Faltam seis jornadas para o final da Liga principal e quatro ( já que se disputam hoje três jogos da jornada trinta!) da Liga Sabseg para terminar, nos relvados - sublinho e evidencio nos relvados! -, esta singular época desportiva. Singular pela ausência total de adeptos, nem que seja a título de experiência nestas semanas próximas, como, aliás, vai acontecer, e bem, com a cultura. O que sabemos é que hoje em Braga, com a arbitragem de Artur Soares Dias - que merece um cumprimento bem especial pela sua escolha para o Europeu e para os Jogos Olímpicos! -, teremos um jogo determinante para Sporting de Braga e Sporting e que, nestas duas jornadas, o Benfica joga depois do Sporting - frente ao Santa Clara - e antes do Futebol Clube do Porto - que quando jogar em Moreira de Cónegos já sabe o resultado da equipa de Jorge Jesus face ao Santa Clara! -  e, na jornada seguinte, o último a jogar será , na noite do Primeiro de Maio, o Sporting - frente ao Nacional - e o primeiro a entrar em ação será o Benfica na sua deslocação a Tondela. E já sabendo, também, o resultado obtido pelo Sporting de Braga no seu confronto, no Funchal, face ao aflito Marítimo. O que constatamos é que a diferença entre o Portimonense ( 12.º) e o Farense (17.º) é de sete pontos e estes dois históricos clubes do Algarve defrontam-se, em Faro, na noite da próxima terça-feira num dérbi que decerto esgotaria um Estádio emblemático. Há muitos pontos em disputa nas duas  competições da Liga Portugal. Por razões pessoais  - também no mesmo berço se nasce e se morre - acompanharei com toda a atenção - e imensa paixão! - o meu Benfica e também o Académico de Viseu. Que se confrontará, depois do jogo da manhã de hoje (Futebol Clube do Porto B), com o Casa Pia, o Vilafranquense, a Oliveirense e termina a época com o Covilhã. Sofrerei no sofá, o que já não é nenhuma novidade nestes largos meses de confinamento, voluntário e (ou) forçado. O que implica, de verdade, uma metamorfose de vida. E que nos leva a uma interpelação: onde e como estou? Nas antevésperas de ser vacinado!

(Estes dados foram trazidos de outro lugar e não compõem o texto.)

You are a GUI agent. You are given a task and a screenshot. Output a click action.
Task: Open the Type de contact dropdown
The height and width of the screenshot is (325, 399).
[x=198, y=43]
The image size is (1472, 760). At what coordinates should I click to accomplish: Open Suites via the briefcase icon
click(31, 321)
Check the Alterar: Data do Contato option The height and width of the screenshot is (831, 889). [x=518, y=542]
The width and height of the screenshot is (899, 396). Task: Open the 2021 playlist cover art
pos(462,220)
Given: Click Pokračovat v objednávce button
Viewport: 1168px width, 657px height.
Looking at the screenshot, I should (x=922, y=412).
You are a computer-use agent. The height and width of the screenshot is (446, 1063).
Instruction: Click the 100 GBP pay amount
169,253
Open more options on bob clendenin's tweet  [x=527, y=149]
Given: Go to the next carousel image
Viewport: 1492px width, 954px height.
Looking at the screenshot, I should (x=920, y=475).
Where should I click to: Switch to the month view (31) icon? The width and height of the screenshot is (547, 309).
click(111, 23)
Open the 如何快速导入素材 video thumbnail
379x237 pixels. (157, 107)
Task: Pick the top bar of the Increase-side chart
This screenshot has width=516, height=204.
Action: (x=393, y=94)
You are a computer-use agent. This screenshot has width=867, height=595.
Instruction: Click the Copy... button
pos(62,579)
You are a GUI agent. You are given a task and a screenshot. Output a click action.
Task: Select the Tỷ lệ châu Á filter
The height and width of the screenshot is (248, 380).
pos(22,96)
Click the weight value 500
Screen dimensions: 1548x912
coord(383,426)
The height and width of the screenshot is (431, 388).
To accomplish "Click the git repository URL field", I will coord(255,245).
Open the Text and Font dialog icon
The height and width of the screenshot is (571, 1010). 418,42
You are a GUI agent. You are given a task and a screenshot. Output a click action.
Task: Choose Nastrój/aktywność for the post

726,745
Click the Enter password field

E esta interpelação leva-me a uma reflexão na sequência do fiasco que foi, por ora, e de novo, a ideia de uma Superliga. Nesta semana, em conversa com o Doutor João Correia - Bom Amigo, ilustríssimo Advogado, benfiquista exemplar e Cidadão comprometido com Abril! -, ele recordou-me que no final do século passado participou, em Londres, no escritório de uma reputada sociedade de advogados, numa reunião embrionária da criação de uma Superliga Europeia de futebol. Os clubes envolvidos eram vinte e, ontem como hoje, terá sido o Bayern de Munique a dizer o primeiro não e logo a suscitar o fracasso de uma  ideia que, na altura, havia motivado um convite ao Benfica. Vinte anos passaram e a ideia voltou, regressou acelerada pela pandemia e pela reforma da Liga dos Campeões apenas em 2024. O que sinto e pressinto é que há clubes (em regra SAD´s) que, em razão da pandemia e das suas crises (financeira, por excelência) estão em sérios riscos de solvência, logo de sobrevivência. Podem aguentar os clubes- Estado e aqueles outros cujos donos tenham robustez financeira e lhes aportem fundos de outros negócios de que sejam titulares ou participantes. E o que se pode antecipar é que haverá clubes que irão vender participações sociais e outros, em verdadeiro estado de necessidade, vão alienar ativos relevantes ou, até, antecipar todas as receitas possíveis. E, aqui, este não rotundo à Superliga pode desencadear um outro terramoto em clubes de referência da Europa. Os sinais aí estão… e não são, apenas, do lado de lá ou para lá do Guadiana! Olhemos para o drama do Bordéus, como exemplo marcante de um clube médio! O que aprendemos com Jean-Jacques Rousseau é que «a verdade não é a estrada para a riqueza»! Não é mesmo. Verdade de sempre e verdade assumida neste dia da Liberdade, neste dia 25 de Abril!